Cette petite comédie consiste en des aveux fictifs, en des confidences mensongères. Ce mot seul prouve que l’invention n’est pas nouvelle ; nous avions déjà l’emploi de ce moyen dans une comédie suffisamment connue, les Fausses confidences. Il montre aussi par le rapprochement à quel point un homme d’esprit et de conceptions quelquefois originales peut renverser les traditions les plus sûres, les plus indispensables de l’art et de la morale du théâtre. Dans les Fausses confidences, un valet sert les intérêts de son maître en racontant à celle qu’il aime des histoires faites à plaisir. Dans la Visite de noces, un ami des femmes, ce qui très souvent ne vaut pas beaucoup mieux qu’un valet, forge des récits trop cyniques et par malheur trop vraisemblables pour rendre un service assez inutile à une femme qui n’a rien à espérer, rien à désirer, si ce n’est de se convaincre une fois de plus qu’un homme qui ne veut pas d’elle est purement vicieux.
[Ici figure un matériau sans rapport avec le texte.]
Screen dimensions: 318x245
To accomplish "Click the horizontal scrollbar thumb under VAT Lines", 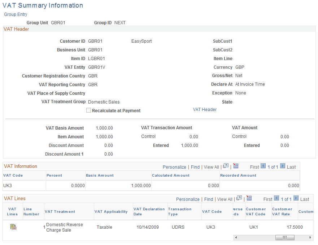I will 285,237.
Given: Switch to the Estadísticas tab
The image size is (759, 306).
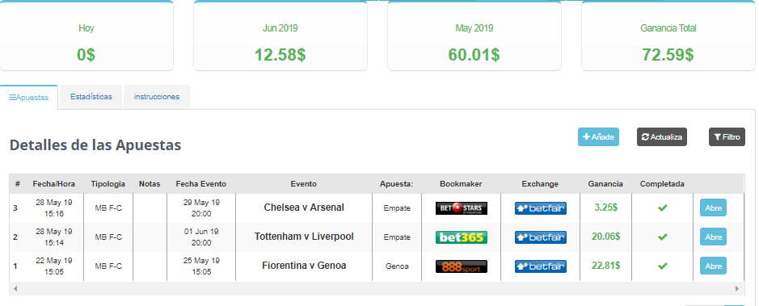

Quelle que soit la distance entre l’auteur des Fausses confidences et celui de la Visite de noces, le hasard d’une ressemblance dans les moyens employés n’est pas l’unique motif du rapprochement que nous venons de faire. Comme Marivaux, M. Dumas ne connaît d’autre sujet que les femmes ; mais à la place des Aramintes et des Silvies, il a mis les Marguerite Gautier et les Albertines. Marivaux faisait la métaphysique éthérée de l’amour, M. Dumas en fait la chimie ; on trouve dans la Visite de noces une tirade sur la mixture de l’adultère qu’on nous exemptera de qualifier. Il y avait dans Marivaux un certain art de conquérir le cœur et l’esprit des femmes dont les auditeurs allaient-apprendre la tactique. Ce que M. Dumas s’efforce d’apprendre à ses auditeurs est tellement rebutant qu’il faudrait le cacher. Pour tout dire en un mot, tandis que Marivaux analyse le cœur, M. Dumas étudie les mystères du corps ; il a le marivaudage du tempérament.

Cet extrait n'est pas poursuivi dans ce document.